-------- TASK DATA --------

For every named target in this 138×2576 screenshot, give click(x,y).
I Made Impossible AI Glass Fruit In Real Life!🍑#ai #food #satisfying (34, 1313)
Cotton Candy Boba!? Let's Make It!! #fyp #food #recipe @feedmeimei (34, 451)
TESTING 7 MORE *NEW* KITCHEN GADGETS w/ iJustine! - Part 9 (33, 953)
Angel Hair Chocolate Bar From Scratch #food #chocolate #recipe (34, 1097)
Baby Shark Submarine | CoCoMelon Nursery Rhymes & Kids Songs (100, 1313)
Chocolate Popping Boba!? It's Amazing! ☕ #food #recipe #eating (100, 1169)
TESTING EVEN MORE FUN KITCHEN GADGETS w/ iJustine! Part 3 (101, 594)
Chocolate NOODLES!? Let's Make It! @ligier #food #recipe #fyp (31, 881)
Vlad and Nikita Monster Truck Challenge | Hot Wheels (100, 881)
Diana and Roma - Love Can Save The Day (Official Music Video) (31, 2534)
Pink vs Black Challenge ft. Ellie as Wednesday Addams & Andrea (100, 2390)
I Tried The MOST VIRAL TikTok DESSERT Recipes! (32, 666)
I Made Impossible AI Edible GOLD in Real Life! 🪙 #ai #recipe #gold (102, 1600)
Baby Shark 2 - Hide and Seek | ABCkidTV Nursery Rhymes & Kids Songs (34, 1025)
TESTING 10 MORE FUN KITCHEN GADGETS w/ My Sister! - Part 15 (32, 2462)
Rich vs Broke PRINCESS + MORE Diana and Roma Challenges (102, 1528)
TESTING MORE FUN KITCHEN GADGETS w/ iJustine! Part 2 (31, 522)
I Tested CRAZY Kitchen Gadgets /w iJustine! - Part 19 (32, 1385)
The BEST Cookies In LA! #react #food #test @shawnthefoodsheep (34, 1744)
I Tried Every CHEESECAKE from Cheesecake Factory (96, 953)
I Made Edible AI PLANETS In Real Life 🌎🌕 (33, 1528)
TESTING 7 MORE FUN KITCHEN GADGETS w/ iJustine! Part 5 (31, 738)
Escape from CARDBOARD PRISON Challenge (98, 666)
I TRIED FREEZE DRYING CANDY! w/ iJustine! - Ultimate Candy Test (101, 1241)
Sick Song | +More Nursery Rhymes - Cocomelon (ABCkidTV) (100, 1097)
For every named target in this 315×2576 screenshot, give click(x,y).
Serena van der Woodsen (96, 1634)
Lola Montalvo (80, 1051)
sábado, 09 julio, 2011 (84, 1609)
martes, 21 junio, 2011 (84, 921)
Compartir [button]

--------

*AIM OF THE EXERCISE*: Please output every record exactly as it appears.

*EXPECTED OUTPUT*:
For every named target in this 138×2576 screenshot, give click(x,y).
I Made Impossible AI Glass Fruit In Real Life!🍑#ai #food #satisfying (34, 1313)
Cotton Candy Boba!? Let's Make It!! #fyp #food #recipe @feedmeimei (34, 451)
TESTING 7 MORE *NEW* KITCHEN GADGETS w/ iJustine! - Part 9 (33, 953)
Angel Hair Chocolate Bar From Scratch #food #chocolate #recipe (34, 1097)
Baby Shark Submarine | CoCoMelon Nursery Rhymes & Kids Songs (100, 1313)
Chocolate Popping Boba!? It's Amazing! ☕ #food #recipe #eating (100, 1169)
TESTING EVEN MORE FUN KITCHEN GADGETS w/ iJustine! Part 3 (101, 594)
Chocolate NOODLES!? Let's Make It! @ligier #food #recipe #fyp (31, 881)
Vlad and Nikita Monster Truck Challenge | Hot Wheels (100, 881)
Diana and Roma - Love Can Save The Day (Official Music Video) (31, 2534)
Pink vs Black Challenge ft. Ellie as Wednesday Addams & Andrea (100, 2390)
I Tried The MOST VIRAL TikTok DESSERT Recipes! (32, 666)
I Made Impossible AI Edible GOLD in Real Life! 🪙 #ai #recipe #gold (102, 1600)
Baby Shark 2 - Hide and Seek | ABCkidTV Nursery Rhymes & Kids Songs (34, 1025)
TESTING 10 MORE FUN KITCHEN GADGETS w/ My Sister! - Part 15 (32, 2462)
Rich vs Broke PRINCESS + MORE Diana and Roma Challenges (102, 1528)
TESTING MORE FUN KITCHEN GADGETS w/ iJustine! Part 2 (31, 522)
I Tested CRAZY Kitchen Gadgets /w iJustine! - Part 19 (32, 1385)
The BEST Cookies In LA! #react #food #test @shawnthefoodsheep (34, 1744)
I Tried Every CHEESECAKE from Cheesecake Factory (96, 953)
I Made Edible AI PLANETS In Real Life 🌎🌕 (33, 1528)
TESTING 7 MORE FUN KITCHEN GADGETS w/ iJustine! Part 5 (31, 738)
Escape from CARDBOARD PRISON Challenge (98, 666)
I TRIED FREEZE DRYING CANDY! w/ iJustine! - Ultimate Candy Test (101, 1241)
Sick Song | +More Nursery Rhymes - Cocomelon (ABCkidTV) (100, 1097)
For every named target in this 315×2576 screenshot, give click(x,y).
Serena van der Woodsen (96, 1634)
Lola Montalvo (80, 1051)
sábado, 09 julio, 2011 (84, 1609)
martes, 21 junio, 2011 (84, 921)
Compartir [button]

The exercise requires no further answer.